A promotional mailer for a vitamin infusion made by Mayne Pharma is false and misleading because it omits important risk information, according to an FDA warning letter that asks the company to immediately stop disseminating the materials.

The promotional materials for M.V.I.-12 (multivitamin infusion without vitamin K) misbrands the drug in violation of the Federal Food, Drug, and Cosmetic Act, says the warning letter, released recently by the FDA's Division of Drug Marketing, Advertising, and Communications (DDMAC).

"This is particularly concerning from a public health perspective because the lack of risk information suggests that M.V.I.-12 is safer than has been demonstrated by substantial evidence or substantial clinical experience," the letter said.

The product is indicated for the prevention of vitamin deficiency and thromboembolic complications in people receiving home parenteral nutrition, and who also receive warfarin-type anticoagulant therapy.

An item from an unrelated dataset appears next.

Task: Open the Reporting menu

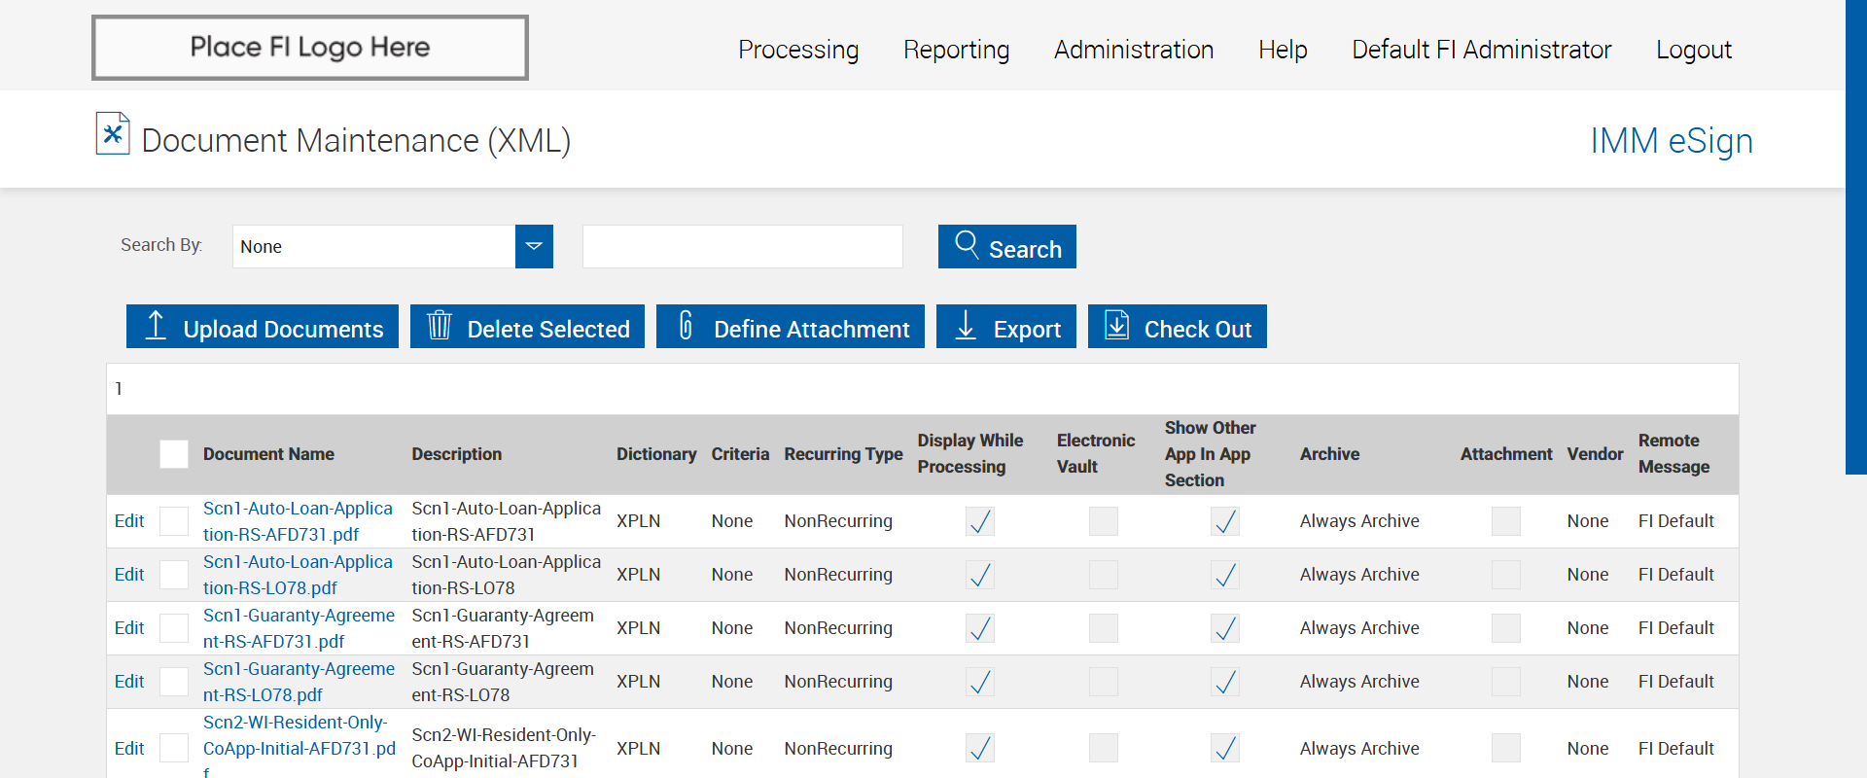Action: click(956, 50)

The labeling includes a warning the product contains aluminum that may be toxic, and an adverse reactions section that states there have been rare reports of anaphylactoid reactions following large intravenous doses of thiamine.

Mayne's promotional mailer presents various effectiveness claims, including that it contains "minimAL aluminum" (emphasis original) and "optimAL nutrition for individuAL needs" (emphasis original), DDMAC said.

But the promotion fails to provide any risk information, the letter added. "The promotional mailer includes a reference to the full prescribing information; this statement, however, is not sufficient to provide appropriate qualification or pertinent information for claims made in the mailer," DDMAC said.

A copy of the letter is available at http://www.fda.gov/foi/warning_letters/g5705d.pdf (http://www.fda.gov/foi/warning_letters/g5705d.pdf).